━━━ Data extract
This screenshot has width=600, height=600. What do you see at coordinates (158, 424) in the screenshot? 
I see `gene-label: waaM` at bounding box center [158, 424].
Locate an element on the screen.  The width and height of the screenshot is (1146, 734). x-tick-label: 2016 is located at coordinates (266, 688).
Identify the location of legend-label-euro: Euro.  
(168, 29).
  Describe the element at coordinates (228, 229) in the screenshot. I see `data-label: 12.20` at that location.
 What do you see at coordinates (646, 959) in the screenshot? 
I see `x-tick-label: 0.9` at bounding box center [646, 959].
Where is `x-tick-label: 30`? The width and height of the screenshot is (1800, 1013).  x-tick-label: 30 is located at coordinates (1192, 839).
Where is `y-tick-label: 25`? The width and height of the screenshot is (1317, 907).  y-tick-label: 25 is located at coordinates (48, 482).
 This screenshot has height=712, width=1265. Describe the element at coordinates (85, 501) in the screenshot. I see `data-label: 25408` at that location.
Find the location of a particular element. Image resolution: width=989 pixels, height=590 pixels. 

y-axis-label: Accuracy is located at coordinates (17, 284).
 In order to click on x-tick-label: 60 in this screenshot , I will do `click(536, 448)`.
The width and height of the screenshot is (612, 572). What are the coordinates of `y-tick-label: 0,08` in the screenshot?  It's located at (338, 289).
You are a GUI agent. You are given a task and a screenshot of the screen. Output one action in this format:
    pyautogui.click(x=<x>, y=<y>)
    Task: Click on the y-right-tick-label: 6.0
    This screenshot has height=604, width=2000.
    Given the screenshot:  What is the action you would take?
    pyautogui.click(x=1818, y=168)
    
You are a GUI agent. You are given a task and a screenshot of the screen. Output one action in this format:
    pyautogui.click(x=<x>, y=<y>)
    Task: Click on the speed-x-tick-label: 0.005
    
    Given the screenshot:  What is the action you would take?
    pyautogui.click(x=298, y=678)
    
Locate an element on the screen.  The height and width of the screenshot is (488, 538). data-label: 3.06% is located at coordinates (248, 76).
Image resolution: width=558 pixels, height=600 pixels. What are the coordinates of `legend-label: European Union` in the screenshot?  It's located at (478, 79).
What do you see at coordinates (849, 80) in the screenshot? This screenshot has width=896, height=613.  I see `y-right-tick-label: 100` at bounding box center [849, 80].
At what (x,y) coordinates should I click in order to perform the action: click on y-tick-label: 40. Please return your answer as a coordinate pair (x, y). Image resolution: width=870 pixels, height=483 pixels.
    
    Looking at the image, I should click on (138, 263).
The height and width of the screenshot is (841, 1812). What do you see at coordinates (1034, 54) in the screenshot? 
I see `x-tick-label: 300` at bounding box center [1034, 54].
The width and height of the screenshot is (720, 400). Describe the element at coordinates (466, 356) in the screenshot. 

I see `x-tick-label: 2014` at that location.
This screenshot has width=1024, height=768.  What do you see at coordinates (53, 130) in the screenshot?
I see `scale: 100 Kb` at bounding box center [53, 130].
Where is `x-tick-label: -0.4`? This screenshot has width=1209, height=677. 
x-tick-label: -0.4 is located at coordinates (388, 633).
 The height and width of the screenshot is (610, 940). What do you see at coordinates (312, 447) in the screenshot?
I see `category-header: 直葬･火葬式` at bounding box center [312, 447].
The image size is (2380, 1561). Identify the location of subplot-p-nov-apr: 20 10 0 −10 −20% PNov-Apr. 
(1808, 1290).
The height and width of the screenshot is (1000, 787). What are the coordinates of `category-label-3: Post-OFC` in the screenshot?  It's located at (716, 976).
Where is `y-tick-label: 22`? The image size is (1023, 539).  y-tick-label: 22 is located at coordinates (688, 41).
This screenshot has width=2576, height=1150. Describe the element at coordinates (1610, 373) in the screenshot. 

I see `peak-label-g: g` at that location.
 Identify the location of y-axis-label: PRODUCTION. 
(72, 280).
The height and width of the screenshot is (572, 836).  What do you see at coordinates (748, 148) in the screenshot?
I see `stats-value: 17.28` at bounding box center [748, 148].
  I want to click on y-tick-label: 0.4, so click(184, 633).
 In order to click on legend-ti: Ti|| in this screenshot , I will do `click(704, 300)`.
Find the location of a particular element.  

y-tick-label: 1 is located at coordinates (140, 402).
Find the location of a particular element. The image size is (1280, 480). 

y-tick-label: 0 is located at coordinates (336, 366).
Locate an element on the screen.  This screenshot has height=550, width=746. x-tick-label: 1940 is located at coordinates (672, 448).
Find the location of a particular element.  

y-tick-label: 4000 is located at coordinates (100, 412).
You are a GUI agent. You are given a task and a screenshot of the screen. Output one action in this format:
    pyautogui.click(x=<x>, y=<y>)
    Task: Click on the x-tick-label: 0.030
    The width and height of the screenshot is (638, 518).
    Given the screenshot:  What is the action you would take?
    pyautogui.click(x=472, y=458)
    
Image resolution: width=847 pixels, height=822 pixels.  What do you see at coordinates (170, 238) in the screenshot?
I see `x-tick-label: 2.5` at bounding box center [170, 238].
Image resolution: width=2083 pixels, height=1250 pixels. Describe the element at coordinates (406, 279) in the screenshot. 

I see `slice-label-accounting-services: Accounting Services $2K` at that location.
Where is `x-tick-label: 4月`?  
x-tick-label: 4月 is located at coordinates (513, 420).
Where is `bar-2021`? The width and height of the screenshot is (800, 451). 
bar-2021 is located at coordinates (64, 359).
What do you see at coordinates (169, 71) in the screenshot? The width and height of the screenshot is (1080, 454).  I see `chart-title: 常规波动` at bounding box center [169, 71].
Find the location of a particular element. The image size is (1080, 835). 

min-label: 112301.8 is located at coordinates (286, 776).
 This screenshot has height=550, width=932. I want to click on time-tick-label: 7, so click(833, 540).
━━━━━━
● What the exercise asks:
Convert the material, from its first line through the line containing "pyautogui.click(x=1818, y=168)", into a Markdown table with the columns Row and Line, giving each nonblank line its own row and omitting blank lines.

● Task response:
| Row | Line |
|---|---|
| 1 | This screenshot has width=600, height=600. What do you see at coordinates (158, 424) in the screenshot?  |
| 2 | I see `gene-label: waaM` at bounding box center [158, 424]. |
| 3 | Locate an element on the screen.  The width and height of the screenshot is (1146, 734). x-tick-label: 2016 is located at coordinates (266, 688). |
| 4 | Identify the location of legend-label-euro: Euro.   |
| 5 | (168, 29). |
| 6 |   Describe the element at coordinates (228, 229) in the screenshot. I see `data-label: 12.20` at that location. |
| 7 |  What do you see at coordinates (646, 959) in the screenshot?  |
| 8 | I see `x-tick-label: 0.9` at bounding box center [646, 959]. |
| 9 | Where is `x-tick-label: 30`? The width and height of the screenshot is (1800, 1013).  x-tick-label: 30 is located at coordinates (1192, 839). |
| 10 | Where is `y-tick-label: 25`? The width and height of the screenshot is (1317, 907).  y-tick-label: 25 is located at coordinates (48, 482). |
| 11 |  This screenshot has height=712, width=1265. Describe the element at coordinates (85, 501) in the screenshot. I see `data-label: 25408` at that location. |
| 12 | Find the location of a particular element. Image resolution: width=989 pixels, height=590 pixels.  |
| 13 | y-axis-label: Accuracy is located at coordinates (17, 284). |
| 14 |  In order to click on x-tick-label: 60 in this screenshot , I will do `click(536, 448)`. |
| 15 | The width and height of the screenshot is (612, 572). What are the coordinates of `y-tick-label: 0,08` in the screenshot?  It's located at (338, 289). |
| 16 | You are a GUI agent. You are given a task and a screenshot of the screen. Output one action in this format: |
| 17 |     pyautogui.click(x=<x>, y=<y>) |
| 18 |     Task: Click on the y-right-tick-label: 6.0 |
| 19 |     This screenshot has height=604, width=2000. |
| 20 |     Given the screenshot:  What is the action you would take? |
| 21 |     pyautogui.click(x=1818, y=168) |